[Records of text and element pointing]
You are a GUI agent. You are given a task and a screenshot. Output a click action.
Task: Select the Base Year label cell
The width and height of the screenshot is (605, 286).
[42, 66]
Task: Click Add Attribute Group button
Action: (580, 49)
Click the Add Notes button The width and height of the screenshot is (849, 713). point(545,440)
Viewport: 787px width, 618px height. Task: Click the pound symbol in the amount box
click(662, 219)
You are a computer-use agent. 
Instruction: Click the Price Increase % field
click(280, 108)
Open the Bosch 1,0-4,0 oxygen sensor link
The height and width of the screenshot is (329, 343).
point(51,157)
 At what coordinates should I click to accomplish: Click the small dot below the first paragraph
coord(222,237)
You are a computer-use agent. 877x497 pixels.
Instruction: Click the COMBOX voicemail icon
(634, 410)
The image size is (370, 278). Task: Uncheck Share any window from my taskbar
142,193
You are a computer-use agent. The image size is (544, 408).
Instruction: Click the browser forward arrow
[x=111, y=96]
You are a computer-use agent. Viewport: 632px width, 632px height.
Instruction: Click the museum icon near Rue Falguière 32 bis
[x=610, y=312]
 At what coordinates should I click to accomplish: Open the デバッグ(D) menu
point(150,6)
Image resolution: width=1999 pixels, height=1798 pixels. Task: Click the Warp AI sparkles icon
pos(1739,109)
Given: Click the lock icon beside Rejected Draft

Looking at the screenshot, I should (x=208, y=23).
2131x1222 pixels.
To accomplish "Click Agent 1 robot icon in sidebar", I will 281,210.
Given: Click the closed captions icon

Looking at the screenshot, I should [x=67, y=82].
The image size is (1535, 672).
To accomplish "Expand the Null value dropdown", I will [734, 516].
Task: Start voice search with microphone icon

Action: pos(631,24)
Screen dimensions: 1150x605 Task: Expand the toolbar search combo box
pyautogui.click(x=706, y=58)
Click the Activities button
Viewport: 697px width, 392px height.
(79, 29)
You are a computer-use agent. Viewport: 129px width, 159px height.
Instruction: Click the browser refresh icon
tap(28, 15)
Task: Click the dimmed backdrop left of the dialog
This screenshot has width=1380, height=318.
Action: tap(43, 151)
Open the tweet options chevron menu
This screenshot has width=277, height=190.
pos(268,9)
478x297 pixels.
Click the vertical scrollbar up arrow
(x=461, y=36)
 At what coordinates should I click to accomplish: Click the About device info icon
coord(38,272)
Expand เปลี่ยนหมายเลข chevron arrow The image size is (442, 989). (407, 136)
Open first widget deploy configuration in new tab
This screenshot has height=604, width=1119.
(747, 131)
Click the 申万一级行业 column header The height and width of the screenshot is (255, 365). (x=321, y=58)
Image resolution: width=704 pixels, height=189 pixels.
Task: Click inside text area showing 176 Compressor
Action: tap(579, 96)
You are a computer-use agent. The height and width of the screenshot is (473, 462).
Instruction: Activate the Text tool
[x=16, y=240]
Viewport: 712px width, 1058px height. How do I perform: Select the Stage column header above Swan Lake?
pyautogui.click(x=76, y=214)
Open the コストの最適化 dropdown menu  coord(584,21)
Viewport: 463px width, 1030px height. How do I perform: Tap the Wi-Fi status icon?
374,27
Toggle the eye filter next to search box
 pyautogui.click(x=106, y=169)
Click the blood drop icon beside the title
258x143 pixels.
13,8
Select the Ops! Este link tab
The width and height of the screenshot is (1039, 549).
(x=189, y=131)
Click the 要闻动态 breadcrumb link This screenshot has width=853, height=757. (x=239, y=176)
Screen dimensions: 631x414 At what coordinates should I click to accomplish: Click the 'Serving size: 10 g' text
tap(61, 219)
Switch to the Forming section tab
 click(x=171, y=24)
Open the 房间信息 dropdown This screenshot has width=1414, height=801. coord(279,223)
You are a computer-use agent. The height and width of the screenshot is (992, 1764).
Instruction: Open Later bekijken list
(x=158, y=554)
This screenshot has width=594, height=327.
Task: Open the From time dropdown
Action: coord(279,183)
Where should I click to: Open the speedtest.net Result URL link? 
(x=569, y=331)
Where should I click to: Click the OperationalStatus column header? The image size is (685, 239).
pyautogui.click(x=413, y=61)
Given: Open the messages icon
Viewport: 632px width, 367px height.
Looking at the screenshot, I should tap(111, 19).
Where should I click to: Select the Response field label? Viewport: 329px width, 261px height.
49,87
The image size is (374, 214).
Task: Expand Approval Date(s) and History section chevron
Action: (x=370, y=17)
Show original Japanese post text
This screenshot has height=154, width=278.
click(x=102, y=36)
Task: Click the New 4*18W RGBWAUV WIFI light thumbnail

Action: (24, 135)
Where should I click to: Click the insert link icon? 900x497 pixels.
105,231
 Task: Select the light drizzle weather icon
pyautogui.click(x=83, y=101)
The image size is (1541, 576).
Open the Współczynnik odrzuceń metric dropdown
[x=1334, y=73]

What is asked:
Extract every line of the material above, copying each one word for word with its original spelling, numbers, and punctuation.

Solution to the exercise:
You are a GUI agent. You are given a task and a screenshot. Output a click action.
Task: Select the Base Year label cell
The width and height of the screenshot is (605, 286).
[42, 66]
Task: Click Add Attribute Group button
Action: (580, 49)
Click the Add Notes button The width and height of the screenshot is (849, 713). point(545,440)
Viewport: 787px width, 618px height. Task: Click the pound symbol in the amount box
click(662, 219)
You are a computer-use agent. 
Instruction: Click the Price Increase % field
click(280, 108)
Open the Bosch 1,0-4,0 oxygen sensor link
The height and width of the screenshot is (329, 343).
point(51,157)
 At what coordinates should I click to accomplish: Click the small dot below the first paragraph
coord(222,237)
You are a computer-use agent. 877x497 pixels.
Instruction: Click the COMBOX voicemail icon
(634, 410)
The image size is (370, 278). Task: Uncheck Share any window from my taskbar
142,193
You are a computer-use agent. The image size is (544, 408).
Instruction: Click the browser forward arrow
[x=111, y=96]
You are a computer-use agent. Viewport: 632px width, 632px height.
Instruction: Click the museum icon near Rue Falguière 32 bis
[x=610, y=312]
 At what coordinates should I click to accomplish: Open the デバッグ(D) menu
point(150,6)
Image resolution: width=1999 pixels, height=1798 pixels. Task: Click the Warp AI sparkles icon
pos(1739,109)
Given: Click the lock icon beside Rejected Draft

Looking at the screenshot, I should (x=208, y=23).
2131x1222 pixels.
To accomplish "Click Agent 1 robot icon in sidebar", I will 281,210.
Given: Click the closed captions icon

Looking at the screenshot, I should [x=67, y=82].
The image size is (1535, 672).
To accomplish "Expand the Null value dropdown", I will [734, 516].
Task: Start voice search with microphone icon

Action: pos(631,24)
Screen dimensions: 1150x605 Task: Expand the toolbar search combo box
pyautogui.click(x=706, y=58)
Click the Activities button
Viewport: 697px width, 392px height.
(79, 29)
You are a computer-use agent. Viewport: 129px width, 159px height.
Instruction: Click the browser refresh icon
tap(28, 15)
Task: Click the dimmed backdrop left of the dialog
This screenshot has width=1380, height=318.
Action: tap(43, 151)
Open the tweet options chevron menu
This screenshot has width=277, height=190.
pos(268,9)
478x297 pixels.
Click the vertical scrollbar up arrow
(x=461, y=36)
 At what coordinates should I click to accomplish: Click the About device info icon
coord(38,272)
Expand เปลี่ยนหมายเลข chevron arrow The image size is (442, 989). (407, 136)
Open first widget deploy configuration in new tab
This screenshot has height=604, width=1119.
(747, 131)
Click the 申万一级行业 column header The height and width of the screenshot is (255, 365). (x=321, y=58)
Image resolution: width=704 pixels, height=189 pixels.
Task: Click inside text area showing 176 Compressor
Action: tap(579, 96)
You are a computer-use agent. The height and width of the screenshot is (473, 462).
Instruction: Activate the Text tool
[x=16, y=240]
Viewport: 712px width, 1058px height. How do I perform: Select the Stage column header above Swan Lake?
pyautogui.click(x=76, y=214)
Open the コストの最適化 dropdown menu  coord(584,21)
Viewport: 463px width, 1030px height. How do I perform: Tap the Wi-Fi status icon?
374,27
Toggle the eye filter next to search box
 pyautogui.click(x=106, y=169)
Click the blood drop icon beside the title
258x143 pixels.
13,8
Select the Ops! Este link tab
The width and height of the screenshot is (1039, 549).
(x=189, y=131)
Click the 要闻动态 breadcrumb link This screenshot has width=853, height=757. (x=239, y=176)
Screen dimensions: 631x414 At what coordinates should I click to accomplish: Click the 'Serving size: 10 g' text
tap(61, 219)
Switch to the Forming section tab
 click(x=171, y=24)
Open the 房间信息 dropdown This screenshot has width=1414, height=801. coord(279,223)
You are a computer-use agent. The height and width of the screenshot is (992, 1764).
Instruction: Open Later bekijken list
(x=158, y=554)
This screenshot has width=594, height=327.
Task: Open the From time dropdown
Action: coord(279,183)
Where should I click to: Open the speedtest.net Result URL link? 
(x=569, y=331)
Where should I click to: Click the OperationalStatus column header? The image size is (685, 239).
pyautogui.click(x=413, y=61)
Given: Open the messages icon
Viewport: 632px width, 367px height.
Looking at the screenshot, I should tap(111, 19).
Where should I click to: Select the Response field label? Viewport: 329px width, 261px height.
49,87
The image size is (374, 214).
Task: Expand Approval Date(s) and History section chevron
Action: (x=370, y=17)
Show original Japanese post text
This screenshot has height=154, width=278.
click(x=102, y=36)
Task: Click the New 4*18W RGBWAUV WIFI light thumbnail

Action: (24, 135)
Where should I click to: Click the insert link icon? 900x497 pixels.
105,231
 Task: Select the light drizzle weather icon
pyautogui.click(x=83, y=101)
The image size is (1541, 576).
Open the Współczynnik odrzuceń metric dropdown
[x=1334, y=73]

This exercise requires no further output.